October 11, 2024
Mercy Education Conference
In 1960, an 18-year old Black man stood over the Ohio River looking down from the Second Street Bridge two blocks east from here. He had just returned from Rome with an Olympic gold medal around his neck. Filled with pride, he wore the medal everywhere, expecting every door in his hometown to be open to him. And yet, he found that in Jim Crow Kentucky, the color of his skin mattered more than the color of his medal. It mattered more than his talent in the ring, more than the poetry than flowed from his lips, more than his good looks. “I’m prettier than a girl,” he boasted.
The young Muhammad Ali gazed down at the muddy water—a river that had been a symbol of freedom to his ancestors fleeing slavery to the north and a symbol of hell for slaves sold down river to the cotton fields of the Deep South. Ali took his medal and threw it into the Ohio River. With this action, he vowed that he would no longer fight just for glory in the ring, but he would fight for justice and dignity. Incredibly, this boxer—this master of violence in the squared circle—who has been called the greatest athlete of all time, would wage his ultimate fight nonviolently.

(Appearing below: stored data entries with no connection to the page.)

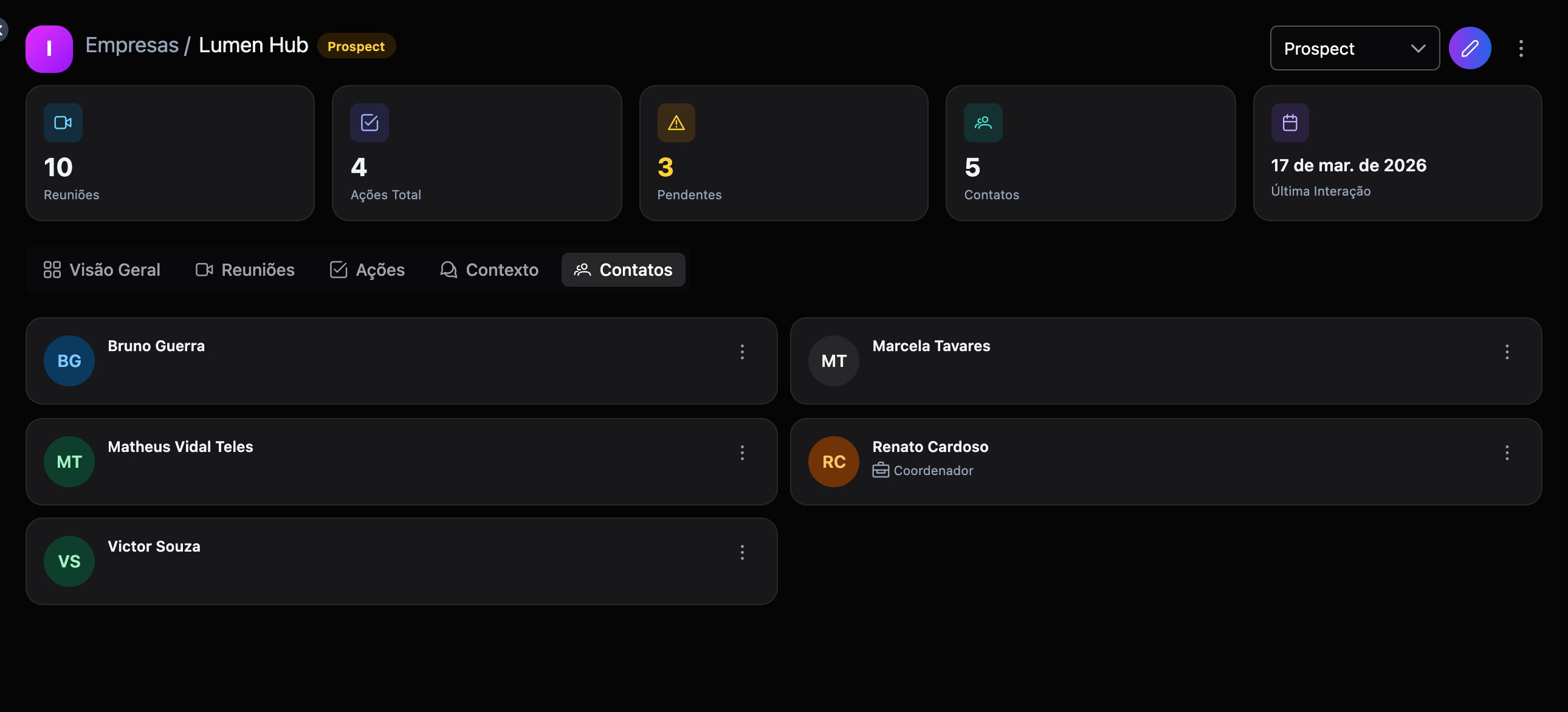Click the video camera icon in Reuniões card

pos(63,123)
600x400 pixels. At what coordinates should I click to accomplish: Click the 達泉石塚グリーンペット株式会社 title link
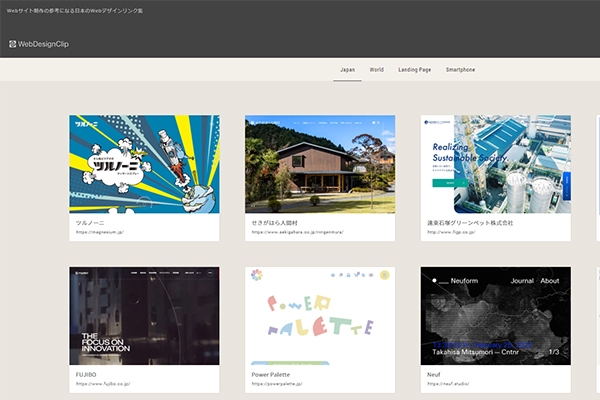(470, 222)
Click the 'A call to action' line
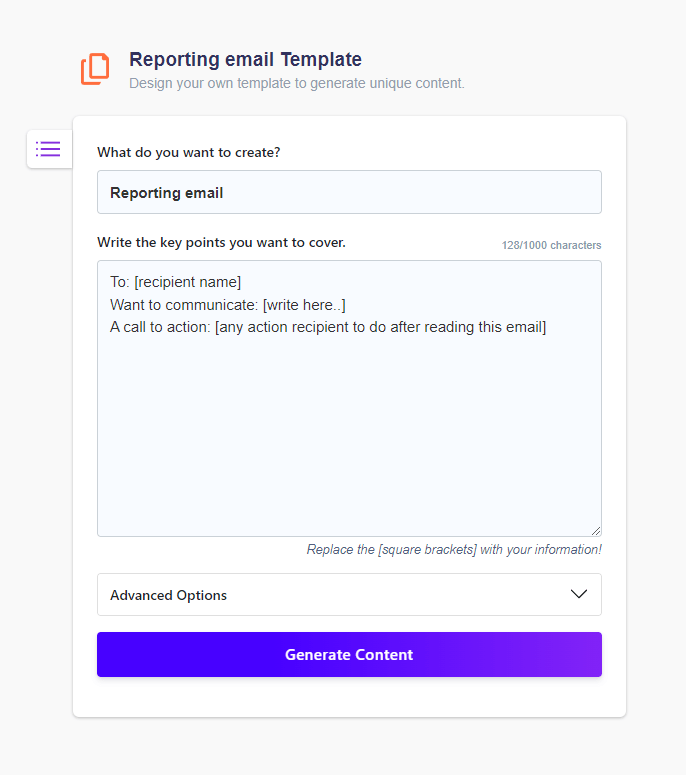686x775 pixels. [x=328, y=327]
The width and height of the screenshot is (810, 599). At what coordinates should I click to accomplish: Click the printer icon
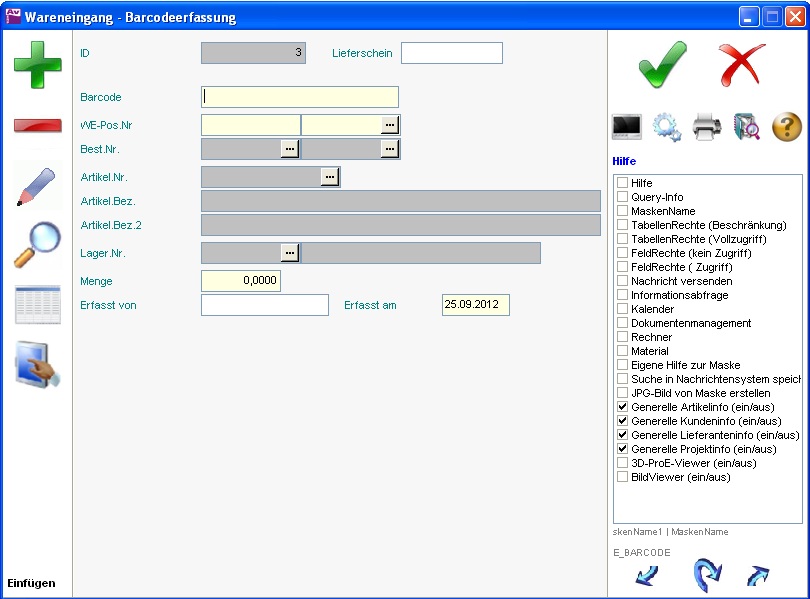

In the Gospel today, we see Jesus sitting the chair of judgment, which is a position of strength and power. Yet, Jesus’ power—his kingship—do not derive from violence. In this final sermon in the Gospel of Matthew, he shows that power comes from service and from Mercy, especially the works of Mercy.
Jesus is the Prince of Peace. He did not come to conquer with the strength of arms but with a different power—a power that does not have a good name. The word “nonviolence” is a negation. It sounds like the absence of something, rather than the positive, dynamic force that Christ means.
Mahatma Gandhi preferred the word satyagraha, which means truth force or soul force. But it doesn’t roll of the lips. Gandhi, though a Hindu, was deeply inspired by the Sermon of the Mount. He took seriously and literally those words that some many Christians turn into pretty metaphors:
You have heard that it was said, ‘An eye for an eye and a tooth for a tooth.’ But I say to you, offer no resistance to one who is evil. When someone strikes you on [your] right cheek, turn the other one to him as well.
If anyone wants to go to law with you over your tunic, hand him your cloak as well. Should anyone press you into service for one mile, go with him for two miles.
Blessed are the peacemakers, for they will be called the children of God.
Love your enemies and pray for those who persecute you.
In our world, we tend to confuse violence for strength. Gandhi reversed this mindset, teaching that nonviolence is a tool of the strong. Violence is a weapon of the weak. It takes true strength to resist force without retaliating in kind. This is not cowardice and not pacifism, but a willingness to endure suffering, and to creatively challenge it. These actions undermine the injustice of the perpetrator and seek to overcome convert, dismantle unjust social structures. To figuratively float like a butterfly and sting like a bee.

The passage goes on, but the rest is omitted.